TRY IT. Exactly as written, give again the line with "AI (1415, 1043)" and all subsequent lines through the end of the records.

***

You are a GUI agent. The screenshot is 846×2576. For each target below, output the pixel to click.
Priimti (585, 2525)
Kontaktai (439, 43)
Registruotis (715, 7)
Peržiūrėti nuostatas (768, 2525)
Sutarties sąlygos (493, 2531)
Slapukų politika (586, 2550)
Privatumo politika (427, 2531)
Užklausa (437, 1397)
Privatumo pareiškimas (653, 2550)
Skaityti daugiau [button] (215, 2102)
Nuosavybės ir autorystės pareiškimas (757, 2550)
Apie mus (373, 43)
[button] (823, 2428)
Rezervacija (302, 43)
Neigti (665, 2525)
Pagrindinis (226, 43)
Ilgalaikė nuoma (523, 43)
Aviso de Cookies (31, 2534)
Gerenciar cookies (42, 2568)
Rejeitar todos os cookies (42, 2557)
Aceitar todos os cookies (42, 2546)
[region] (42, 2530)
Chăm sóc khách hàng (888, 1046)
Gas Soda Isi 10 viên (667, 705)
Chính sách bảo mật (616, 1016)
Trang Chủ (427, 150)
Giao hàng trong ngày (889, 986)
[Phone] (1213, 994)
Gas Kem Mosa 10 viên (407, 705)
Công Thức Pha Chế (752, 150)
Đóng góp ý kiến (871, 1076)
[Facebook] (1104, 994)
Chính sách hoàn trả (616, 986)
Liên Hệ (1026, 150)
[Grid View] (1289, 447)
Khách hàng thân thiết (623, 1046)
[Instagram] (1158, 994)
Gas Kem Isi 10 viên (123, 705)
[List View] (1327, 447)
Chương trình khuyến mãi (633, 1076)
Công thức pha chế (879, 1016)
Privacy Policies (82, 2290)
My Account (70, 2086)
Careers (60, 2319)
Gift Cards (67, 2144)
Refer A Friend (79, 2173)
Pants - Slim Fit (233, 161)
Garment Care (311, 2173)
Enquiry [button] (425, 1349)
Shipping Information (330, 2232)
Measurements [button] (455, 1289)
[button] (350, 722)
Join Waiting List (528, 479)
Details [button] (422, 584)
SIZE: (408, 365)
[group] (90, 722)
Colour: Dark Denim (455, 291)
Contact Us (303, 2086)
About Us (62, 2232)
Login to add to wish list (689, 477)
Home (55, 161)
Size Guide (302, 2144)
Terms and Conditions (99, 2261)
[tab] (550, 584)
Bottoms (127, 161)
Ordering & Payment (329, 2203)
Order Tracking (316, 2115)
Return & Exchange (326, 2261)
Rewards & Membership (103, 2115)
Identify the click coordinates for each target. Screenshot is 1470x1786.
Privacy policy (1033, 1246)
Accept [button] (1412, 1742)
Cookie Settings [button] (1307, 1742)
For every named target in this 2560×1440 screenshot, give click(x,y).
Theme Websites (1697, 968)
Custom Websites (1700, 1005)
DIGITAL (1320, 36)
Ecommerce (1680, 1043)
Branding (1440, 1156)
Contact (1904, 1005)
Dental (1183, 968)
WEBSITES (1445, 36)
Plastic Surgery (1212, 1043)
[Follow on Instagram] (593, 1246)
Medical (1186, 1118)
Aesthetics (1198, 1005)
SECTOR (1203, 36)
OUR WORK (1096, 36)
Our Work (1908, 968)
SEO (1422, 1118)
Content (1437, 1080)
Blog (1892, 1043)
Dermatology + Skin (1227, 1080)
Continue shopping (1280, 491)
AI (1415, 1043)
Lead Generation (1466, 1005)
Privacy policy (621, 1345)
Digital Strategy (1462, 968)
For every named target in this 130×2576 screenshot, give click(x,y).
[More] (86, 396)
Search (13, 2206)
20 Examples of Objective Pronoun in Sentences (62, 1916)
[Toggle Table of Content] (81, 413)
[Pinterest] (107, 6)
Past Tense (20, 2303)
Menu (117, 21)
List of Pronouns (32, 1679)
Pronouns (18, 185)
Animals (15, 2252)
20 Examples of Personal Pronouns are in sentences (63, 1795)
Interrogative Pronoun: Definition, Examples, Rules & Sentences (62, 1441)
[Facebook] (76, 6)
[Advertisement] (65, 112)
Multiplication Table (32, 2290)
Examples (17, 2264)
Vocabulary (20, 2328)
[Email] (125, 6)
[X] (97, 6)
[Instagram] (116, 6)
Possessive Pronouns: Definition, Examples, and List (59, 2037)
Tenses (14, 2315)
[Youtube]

***

RESULT.
AI (1415, 1043)
Lead Generation (1466, 1005)
Privacy policy (621, 1345)
Digital Strategy (1462, 968)
For every named target in this 130×2576 screenshot, give click(x,y).
[More] (86, 396)
Search (13, 2206)
20 Examples of Objective Pronoun in Sentences (62, 1916)
[Toggle Table of Content] (81, 413)
[Pinterest] (107, 6)
Past Tense (20, 2303)
Menu (117, 21)
List of Pronouns (32, 1679)
Pronouns (18, 185)
Animals (15, 2252)
20 Examples of Personal Pronouns are in sentences (63, 1795)
Interrogative Pronoun: Definition, Examples, Rules & Sentences (62, 1441)
[Facebook] (76, 6)
[Advertisement] (65, 112)
Multiplication Table (32, 2290)
Examples (17, 2264)
Vocabulary (20, 2328)
[Email] (125, 6)
[X] (97, 6)
[Instagram] (116, 6)
Possessive Pronouns: Definition, Examples, and List (59, 2037)
Tenses (14, 2315)
[Youtube]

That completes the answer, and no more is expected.